Share openly with your partner and make communication a priority in your relationship. Couples who remain faithful to each other are those who are willing to have authentic communication, even when those conversations are sometimes difficult, explains clinical psychologist and marriage counselor Randi Gunther in the Psychology Today article, “Promise Keepers: The Committed Partners Who Stay Faithful to Each Other.” If there are no secrets in your marriage and you are focused on addressing issues as they come up, you are more able to head off potential problems.
Avoid situations where temptation may be expected. Have enough respect for your partner to stay away from those who would encourage you to cheat or who may attempt to seduce you when your partner is not around. Don’t set yourself up for failure by spending intimate one-on-one time with someone you would otherwise be attracted to.
Look at cheating as a life-changing choice rather than an impetuous decision, advises Mark Smaller, a spokesman for the American Psychoanalytic Association, quoted in the Forbes article, “Ten Ways to Stay Faithful.” Force yourself to think about the consequences of cheating before you act and contemplate the long-term risks you could be taking. This can help shore up your commitment to your partner or help you understand the problems that exist in your relationship better.
Have realistic expectations about what a committed relationship should look like. Don’t expect the butterflies to last forever, but do allow yourself to look for the benefits of a deeper love. Know that there will be days when you may not want to be around your partner and understand that this can be normal. It does not mean your relationship is doomed and you should start looking elsewhere; it just means you are maturing to the next stage of your relationship as you work to fit the lives of two people together.

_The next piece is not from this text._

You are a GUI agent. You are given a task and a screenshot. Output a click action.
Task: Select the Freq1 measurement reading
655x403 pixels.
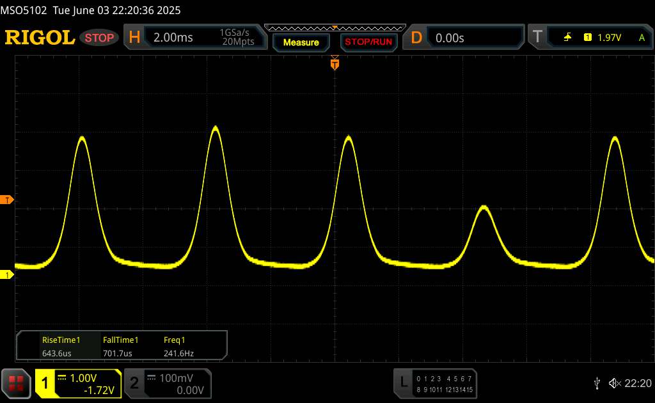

Face relationship problems head on. If you are considering cheating, there is a problem at the root of your relationship that needs to be addressed, according to the National Healthy Marriage Resource Center. Contemplate what it is your relationship is missing and look for solutions that could resolve that problem. Talk to your partner about issues as well, so that you can face the current problems together.
Seek the help of a therapist if you feel you may need some outside guidance as you work through your feelings and desires. If you have been guilty of cheating in the past, divulge those details to a professional so that you may begin a path toward change for the future.